<<<<
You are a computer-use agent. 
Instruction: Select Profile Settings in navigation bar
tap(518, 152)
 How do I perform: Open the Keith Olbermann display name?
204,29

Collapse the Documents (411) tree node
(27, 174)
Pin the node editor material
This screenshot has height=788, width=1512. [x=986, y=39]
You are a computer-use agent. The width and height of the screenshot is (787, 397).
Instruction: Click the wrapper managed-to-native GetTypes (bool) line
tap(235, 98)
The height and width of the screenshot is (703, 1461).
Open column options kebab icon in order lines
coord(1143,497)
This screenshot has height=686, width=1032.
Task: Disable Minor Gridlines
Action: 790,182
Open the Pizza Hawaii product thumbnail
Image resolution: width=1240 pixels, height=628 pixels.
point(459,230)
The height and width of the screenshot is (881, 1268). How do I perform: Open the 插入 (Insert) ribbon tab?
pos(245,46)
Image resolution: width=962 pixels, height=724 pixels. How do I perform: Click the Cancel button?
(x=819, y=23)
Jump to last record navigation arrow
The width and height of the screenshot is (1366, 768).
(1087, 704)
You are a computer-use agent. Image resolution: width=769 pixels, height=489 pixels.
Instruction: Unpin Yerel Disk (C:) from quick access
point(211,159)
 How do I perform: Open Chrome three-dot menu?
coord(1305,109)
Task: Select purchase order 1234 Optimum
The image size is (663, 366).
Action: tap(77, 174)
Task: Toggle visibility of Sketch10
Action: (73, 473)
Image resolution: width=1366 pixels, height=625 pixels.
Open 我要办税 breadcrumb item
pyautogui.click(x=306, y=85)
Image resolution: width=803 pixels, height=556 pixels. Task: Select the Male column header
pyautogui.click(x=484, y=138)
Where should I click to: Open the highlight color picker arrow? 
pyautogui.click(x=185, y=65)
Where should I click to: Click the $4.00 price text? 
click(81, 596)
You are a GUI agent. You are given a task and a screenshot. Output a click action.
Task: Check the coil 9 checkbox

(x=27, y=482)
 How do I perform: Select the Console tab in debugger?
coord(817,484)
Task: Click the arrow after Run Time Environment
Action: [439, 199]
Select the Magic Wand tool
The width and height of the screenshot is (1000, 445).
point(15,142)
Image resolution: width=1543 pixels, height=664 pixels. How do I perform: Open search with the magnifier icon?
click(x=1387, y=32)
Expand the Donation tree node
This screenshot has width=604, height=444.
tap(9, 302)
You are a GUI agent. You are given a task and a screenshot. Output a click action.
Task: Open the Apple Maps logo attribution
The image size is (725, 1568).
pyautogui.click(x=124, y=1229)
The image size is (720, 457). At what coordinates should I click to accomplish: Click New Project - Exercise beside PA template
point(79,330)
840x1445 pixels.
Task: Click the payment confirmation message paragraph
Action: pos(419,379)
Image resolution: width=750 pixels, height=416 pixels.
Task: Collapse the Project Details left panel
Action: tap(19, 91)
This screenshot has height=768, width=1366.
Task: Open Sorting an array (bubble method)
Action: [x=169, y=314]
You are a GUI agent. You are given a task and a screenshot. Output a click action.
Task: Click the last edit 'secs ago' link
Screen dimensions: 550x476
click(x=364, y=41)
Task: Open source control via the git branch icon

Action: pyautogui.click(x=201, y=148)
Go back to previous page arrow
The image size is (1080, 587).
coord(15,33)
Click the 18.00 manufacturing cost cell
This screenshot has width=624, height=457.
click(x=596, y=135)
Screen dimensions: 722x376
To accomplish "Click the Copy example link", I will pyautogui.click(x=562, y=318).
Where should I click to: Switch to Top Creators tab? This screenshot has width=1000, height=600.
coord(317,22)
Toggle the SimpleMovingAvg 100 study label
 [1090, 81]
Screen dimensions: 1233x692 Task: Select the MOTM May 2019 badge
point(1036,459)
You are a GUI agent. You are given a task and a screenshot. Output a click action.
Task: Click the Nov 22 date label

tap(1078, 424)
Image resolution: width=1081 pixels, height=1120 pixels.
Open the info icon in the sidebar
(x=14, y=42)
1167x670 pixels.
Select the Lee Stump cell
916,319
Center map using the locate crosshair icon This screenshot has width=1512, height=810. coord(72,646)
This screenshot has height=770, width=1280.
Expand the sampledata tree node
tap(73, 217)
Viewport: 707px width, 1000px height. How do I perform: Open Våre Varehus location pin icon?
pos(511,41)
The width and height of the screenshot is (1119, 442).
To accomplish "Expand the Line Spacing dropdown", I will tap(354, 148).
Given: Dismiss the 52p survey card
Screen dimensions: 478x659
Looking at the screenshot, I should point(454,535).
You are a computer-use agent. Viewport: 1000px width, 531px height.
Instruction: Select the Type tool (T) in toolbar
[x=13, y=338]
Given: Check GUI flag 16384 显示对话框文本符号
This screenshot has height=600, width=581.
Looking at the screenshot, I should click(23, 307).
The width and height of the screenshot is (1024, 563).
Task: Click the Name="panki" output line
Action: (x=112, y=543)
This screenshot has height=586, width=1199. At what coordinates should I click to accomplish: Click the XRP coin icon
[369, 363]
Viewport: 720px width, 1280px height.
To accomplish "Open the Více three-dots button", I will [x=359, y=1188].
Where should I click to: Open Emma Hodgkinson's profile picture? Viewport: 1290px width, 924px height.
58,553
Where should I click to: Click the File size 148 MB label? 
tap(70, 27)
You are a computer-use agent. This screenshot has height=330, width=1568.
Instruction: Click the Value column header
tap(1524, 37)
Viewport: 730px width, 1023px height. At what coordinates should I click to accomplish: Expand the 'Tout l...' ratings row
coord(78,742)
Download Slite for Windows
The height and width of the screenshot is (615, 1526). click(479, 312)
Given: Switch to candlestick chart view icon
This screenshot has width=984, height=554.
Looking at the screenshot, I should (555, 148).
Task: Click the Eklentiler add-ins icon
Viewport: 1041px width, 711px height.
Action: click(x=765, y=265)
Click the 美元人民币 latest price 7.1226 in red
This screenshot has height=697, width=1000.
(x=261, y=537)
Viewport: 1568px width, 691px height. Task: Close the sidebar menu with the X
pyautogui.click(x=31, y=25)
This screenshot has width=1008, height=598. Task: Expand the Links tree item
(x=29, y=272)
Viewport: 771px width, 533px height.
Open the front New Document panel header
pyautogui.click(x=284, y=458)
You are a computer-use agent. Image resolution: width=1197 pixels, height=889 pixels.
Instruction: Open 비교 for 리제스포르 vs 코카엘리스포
>>>>
EXERCISE INSTRUCTIONS —
Everything in the records should be written out again exactly.

SOLUTION —
You are a computer-use agent. 
Instruction: Select Profile Settings in navigation bar
tap(518, 152)
 How do I perform: Open the Keith Olbermann display name?
204,29

Collapse the Documents (411) tree node
(27, 174)
Pin the node editor material
This screenshot has height=788, width=1512. [x=986, y=39]
You are a computer-use agent. The width and height of the screenshot is (787, 397).
Instruction: Click the wrapper managed-to-native GetTypes (bool) line
tap(235, 98)
The height and width of the screenshot is (703, 1461).
Open column options kebab icon in order lines
coord(1143,497)
This screenshot has height=686, width=1032.
Task: Disable Minor Gridlines
Action: 790,182
Open the Pizza Hawaii product thumbnail
Image resolution: width=1240 pixels, height=628 pixels.
point(459,230)
The height and width of the screenshot is (881, 1268). How do I perform: Open the 插入 (Insert) ribbon tab?
pos(245,46)
Image resolution: width=962 pixels, height=724 pixels. How do I perform: Click the Cancel button?
(x=819, y=23)
Jump to last record navigation arrow
The width and height of the screenshot is (1366, 768).
(1087, 704)
You are a computer-use agent. Image resolution: width=769 pixels, height=489 pixels.
Instruction: Unpin Yerel Disk (C:) from quick access
point(211,159)
 How do I perform: Open Chrome three-dot menu?
coord(1305,109)
Task: Select purchase order 1234 Optimum
The image size is (663, 366).
Action: tap(77, 174)
Task: Toggle visibility of Sketch10
Action: (73, 473)
Image resolution: width=1366 pixels, height=625 pixels.
Open 我要办税 breadcrumb item
pyautogui.click(x=306, y=85)
Image resolution: width=803 pixels, height=556 pixels. Task: Select the Male column header
pyautogui.click(x=484, y=138)
Where should I click to: Open the highlight color picker arrow? 
pyautogui.click(x=185, y=65)
Where should I click to: Click the $4.00 price text? 
click(81, 596)
You are a GUI agent. You are given a task and a screenshot. Output a click action.
Task: Check the coil 9 checkbox

(x=27, y=482)
 How do I perform: Select the Console tab in debugger?
coord(817,484)
Task: Click the arrow after Run Time Environment
Action: [439, 199]
Select the Magic Wand tool
The width and height of the screenshot is (1000, 445).
point(15,142)
Image resolution: width=1543 pixels, height=664 pixels. How do I perform: Open search with the magnifier icon?
click(x=1387, y=32)
Expand the Donation tree node
This screenshot has width=604, height=444.
tap(9, 302)
You are a GUI agent. You are given a task and a screenshot. Output a click action.
Task: Open the Apple Maps logo attribution
The image size is (725, 1568).
pyautogui.click(x=124, y=1229)
The image size is (720, 457). At what coordinates should I click to accomplish: Click New Project - Exercise beside PA template
point(79,330)
840x1445 pixels.
Task: Click the payment confirmation message paragraph
Action: pos(419,379)
Image resolution: width=750 pixels, height=416 pixels.
Task: Collapse the Project Details left panel
Action: tap(19, 91)
This screenshot has height=768, width=1366.
Task: Open Sorting an array (bubble method)
Action: [x=169, y=314]
You are a GUI agent. You are given a task and a screenshot. Output a click action.
Task: Click the last edit 'secs ago' link
Screen dimensions: 550x476
click(x=364, y=41)
Task: Open source control via the git branch icon

Action: pyautogui.click(x=201, y=148)
Go back to previous page arrow
The image size is (1080, 587).
coord(15,33)
Click the 18.00 manufacturing cost cell
This screenshot has width=624, height=457.
click(x=596, y=135)
Screen dimensions: 722x376
To accomplish "Click the Copy example link", I will pyautogui.click(x=562, y=318).
Where should I click to: Switch to Top Creators tab? This screenshot has width=1000, height=600.
coord(317,22)
Toggle the SimpleMovingAvg 100 study label
 [1090, 81]
Screen dimensions: 1233x692 Task: Select the MOTM May 2019 badge
point(1036,459)
You are a GUI agent. You are given a task and a screenshot. Output a click action.
Task: Click the Nov 22 date label

tap(1078, 424)
Image resolution: width=1081 pixels, height=1120 pixels.
Open the info icon in the sidebar
(x=14, y=42)
1167x670 pixels.
Select the Lee Stump cell
916,319
Center map using the locate crosshair icon This screenshot has width=1512, height=810. coord(72,646)
This screenshot has height=770, width=1280.
Expand the sampledata tree node
tap(73, 217)
Viewport: 707px width, 1000px height. How do I perform: Open Våre Varehus location pin icon?
pos(511,41)
The width and height of the screenshot is (1119, 442).
To accomplish "Expand the Line Spacing dropdown", I will tap(354, 148).
Given: Dismiss the 52p survey card
Screen dimensions: 478x659
Looking at the screenshot, I should point(454,535).
You are a computer-use agent. Viewport: 1000px width, 531px height.
Instruction: Select the Type tool (T) in toolbar
[x=13, y=338]
Given: Check GUI flag 16384 显示对话框文本符号
This screenshot has height=600, width=581.
Looking at the screenshot, I should click(23, 307).
The width and height of the screenshot is (1024, 563).
Task: Click the Name="panki" output line
Action: (x=112, y=543)
This screenshot has height=586, width=1199. At what coordinates should I click to accomplish: Click the XRP coin icon
[369, 363]
Viewport: 720px width, 1280px height.
To accomplish "Open the Více three-dots button", I will [x=359, y=1188].
Where should I click to: Open Emma Hodgkinson's profile picture? Viewport: 1290px width, 924px height.
58,553
Where should I click to: Click the File size 148 MB label? 
tap(70, 27)
You are a computer-use agent. This screenshot has height=330, width=1568.
Instruction: Click the Value column header
tap(1524, 37)
Viewport: 730px width, 1023px height. At what coordinates should I click to accomplish: Expand the 'Tout l...' ratings row
coord(78,742)
Download Slite for Windows
The height and width of the screenshot is (615, 1526). click(479, 312)
Given: Switch to candlestick chart view icon
This screenshot has width=984, height=554.
Looking at the screenshot, I should (555, 148).
Task: Click the Eklentiler add-ins icon
Viewport: 1041px width, 711px height.
Action: click(x=765, y=265)
Click the 美元人民币 latest price 7.1226 in red
This screenshot has height=697, width=1000.
(x=261, y=537)
Viewport: 1568px width, 691px height. Task: Close the sidebar menu with the X
pyautogui.click(x=31, y=25)
This screenshot has width=1008, height=598. Task: Expand the Links tree item
(x=29, y=272)
Viewport: 771px width, 533px height.
Open the front New Document panel header
pyautogui.click(x=284, y=458)
You are a computer-use agent. Image resolution: width=1197 pixels, height=889 pixels.
Instruction: Open 비교 for 리제스포르 vs 코카엘리스포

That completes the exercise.